Forward-looking information and statements are subject to known and unknown
risks, uncertainties and other factors that may cause the actual results,
level of activity, performance or achievements of Indus to be materially
different from those expressed or implied by such forward-looking information
and statements. Such risks and other factors may include, but are not limited
to: general business, economic, competitive, political and social
uncertainties; general capital market conditions and market prices for
securities; delay or failure to receive board or regulatory approvals; the
actual results of future operations; operating and development costs;
competition; changes in legislation or regulations affecting Indus; the timing
and availability of external financing on acceptable terms; the available
funds of Indus and the anticipated use of such funds; delay or inability to
complete an acquisition; favorable production levels and outputs; prolonged or
more detrimental than anticipated impact on production yields resulting from
the wildfires in 2020; the stability of pricing of cannabis products; the
level of demand for cannabis product; the availability of third-party service
providers and other inputs for Indus’ operations; lack of qualified, skilled
labor or loss of key individuals; and risks and delays resulting from the
COVID-19 pandemic. A description of additional assumptions used to develop
such forward-looking information and statements and a description of
additional risk factors that may cause actual results to differ materially
from forward-looking information and statements can be found in Indus’

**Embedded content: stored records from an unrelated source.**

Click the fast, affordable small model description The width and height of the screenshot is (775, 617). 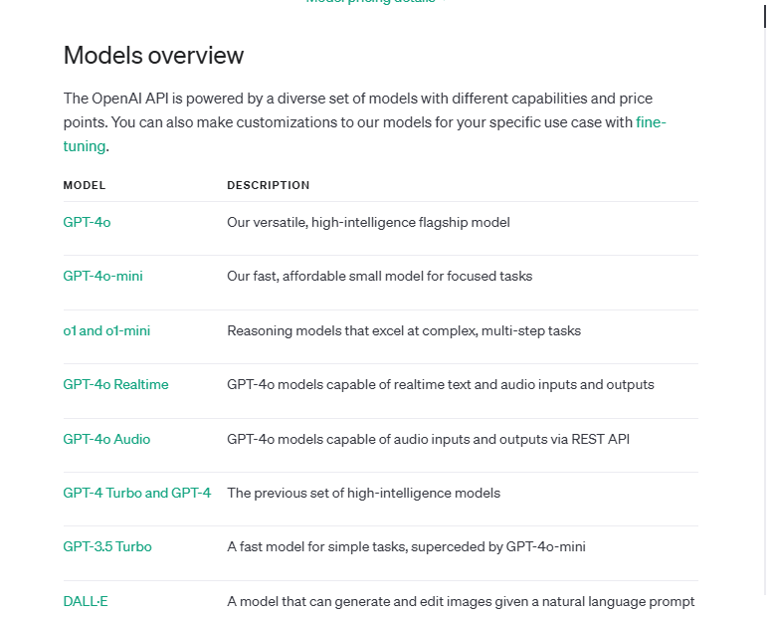[379, 276]
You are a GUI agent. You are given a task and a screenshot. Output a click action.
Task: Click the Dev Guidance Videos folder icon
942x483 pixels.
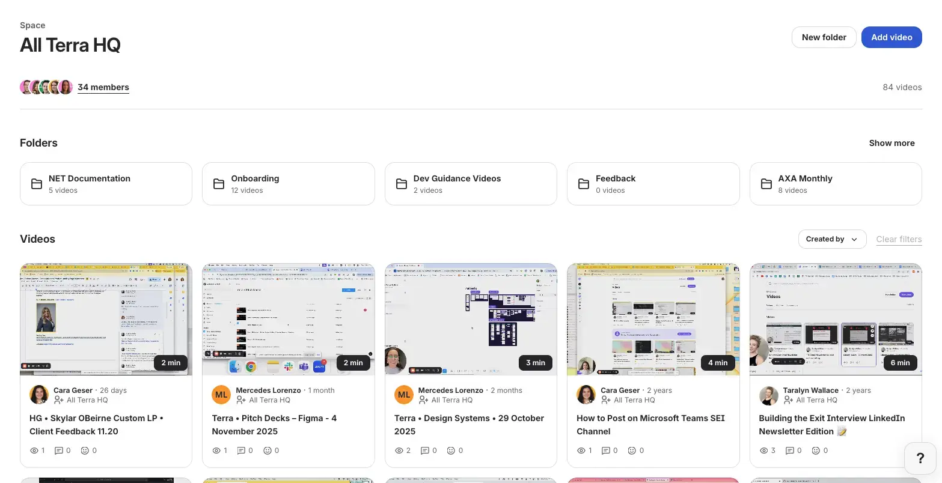[402, 184]
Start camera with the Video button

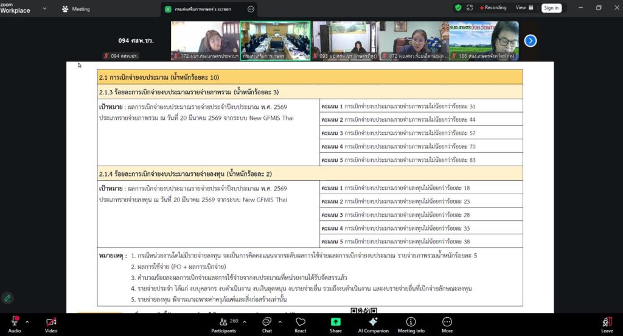(51, 323)
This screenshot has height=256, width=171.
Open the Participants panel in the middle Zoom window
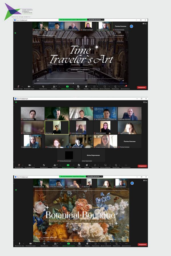(55, 165)
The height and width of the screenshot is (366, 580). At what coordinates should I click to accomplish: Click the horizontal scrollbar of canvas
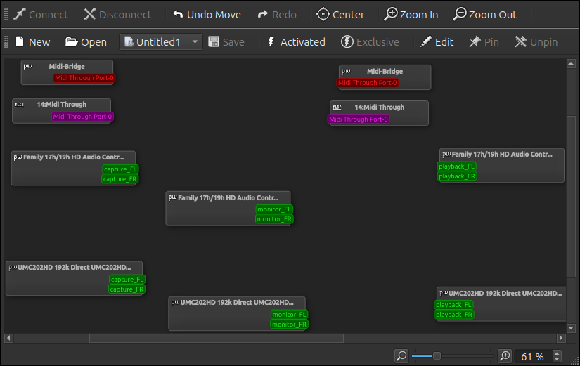click(x=216, y=338)

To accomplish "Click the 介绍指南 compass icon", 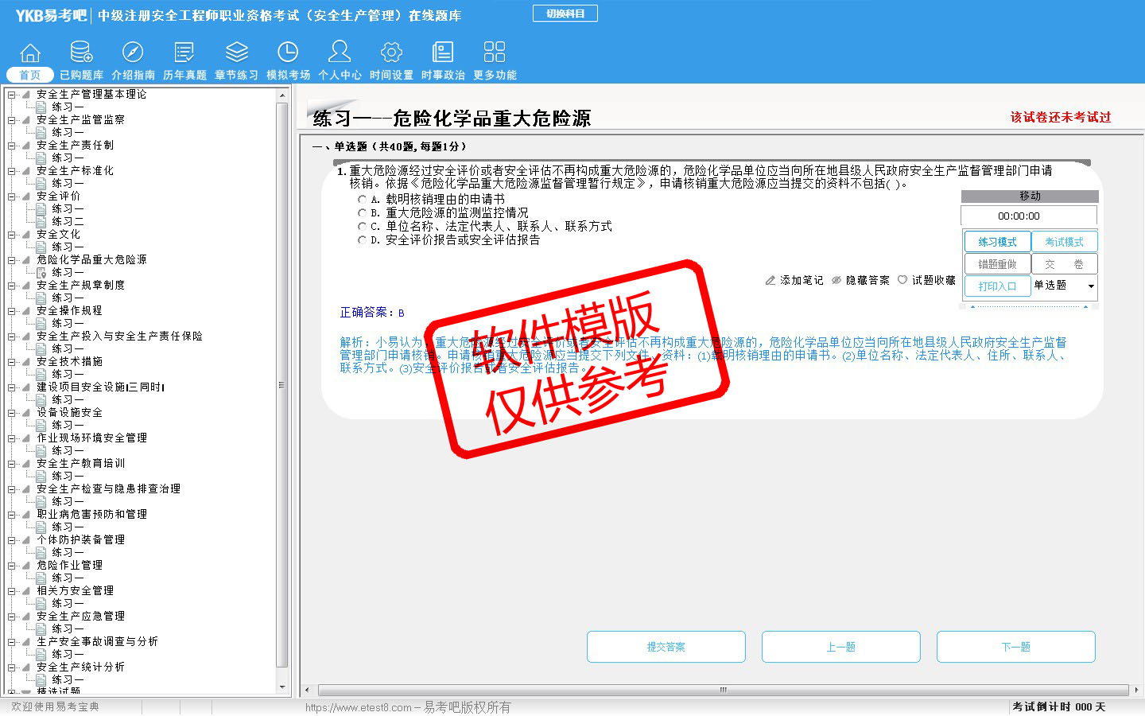I will [133, 53].
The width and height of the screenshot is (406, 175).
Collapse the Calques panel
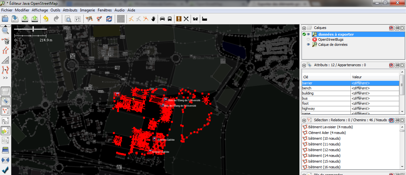[304, 28]
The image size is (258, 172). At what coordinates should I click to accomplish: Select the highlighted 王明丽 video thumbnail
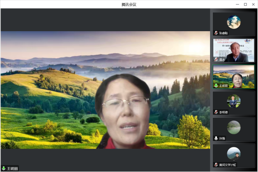click(x=234, y=77)
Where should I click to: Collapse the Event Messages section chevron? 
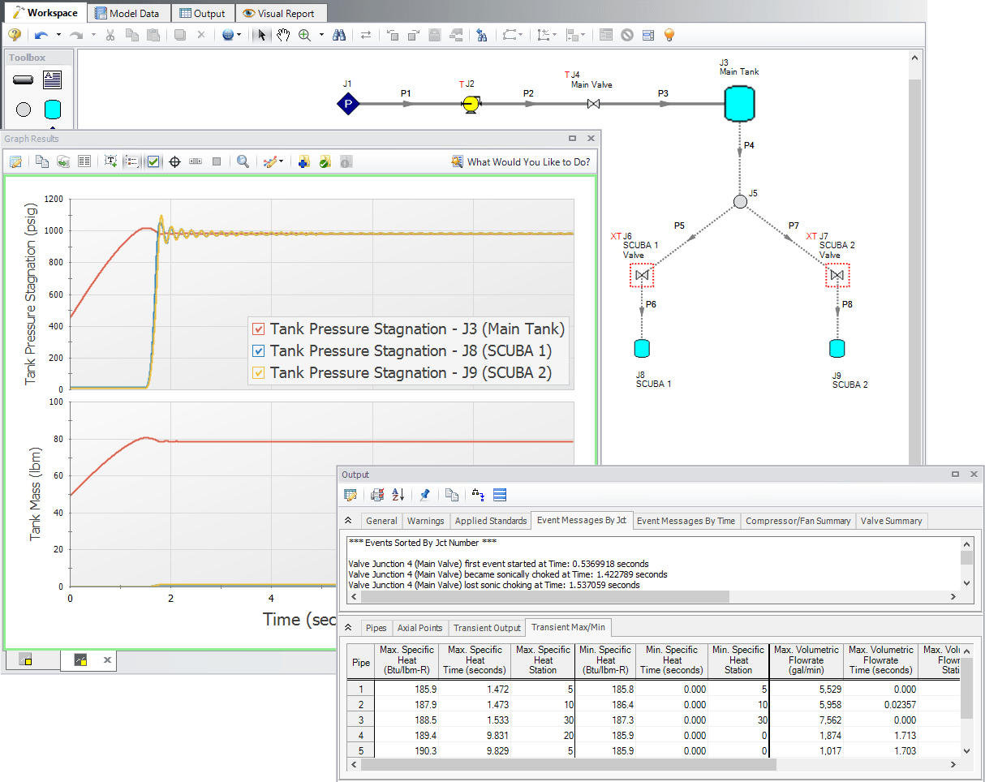point(348,520)
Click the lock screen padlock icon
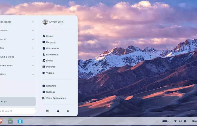197x126 pixels. coord(58,111)
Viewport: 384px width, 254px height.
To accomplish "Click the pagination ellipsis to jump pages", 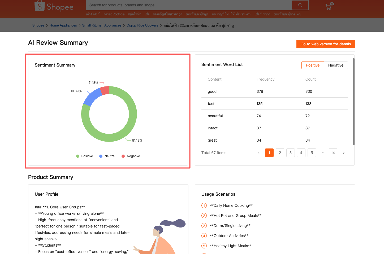I will coord(322,153).
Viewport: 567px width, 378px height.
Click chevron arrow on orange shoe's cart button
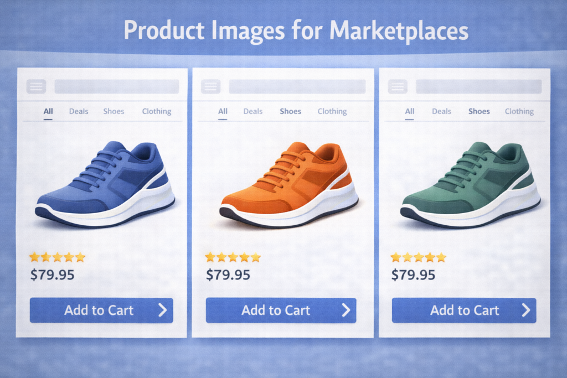click(x=346, y=310)
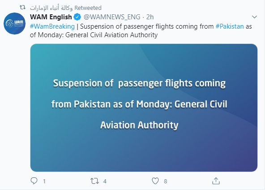Click the retweeted indicator icon above the tweet
Screen dimensions: 265x190
pyautogui.click(x=22, y=8)
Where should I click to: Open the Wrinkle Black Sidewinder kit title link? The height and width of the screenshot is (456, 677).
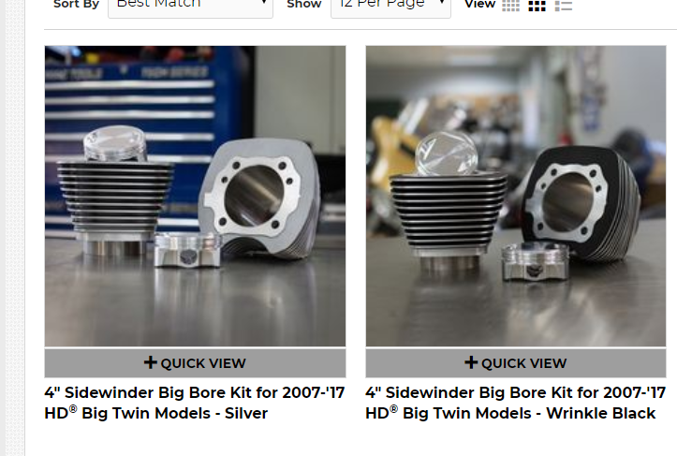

disclosure documents, such as Indus’ annual information form dated November
9, 2020 and the Base Prospectus, each filed on the SEDAR website at Although Indus has attempted to identify important factors that
could cause actual results to differ materially from those contained in
forward-looking information and statements, there may be other factors that
cause results not to be as anticipated, estimated or intended. Readers are
cautioned that the foregoing list of factors is not exhaustive. Readers are
further cautioned not to place undue reliance on forward-looking information
and statements as there can be no assurance that the plans, intentions or
expectations upon which they are placed will occur. Forward-looking
information and statements contained in this news release are expressly
qualified by this cautionary statement.

The forward-looking information and statements contained in this news release
represent the expectations of Indus as of the date of this news release and,
accordingly, are subject to change after such date. However, Indus expressly
disclaims any intention or obligation to update or revise any forward-looking
information and statements, whether as a result of new information, future
events or otherwise, except as expressly required by applicable securities
law. Neither the Canadian Securities Exchange nor its Regulation Service
Provider has reviewed, or accepts responsibility for the adequacy or accuracy
of, the content of this news release.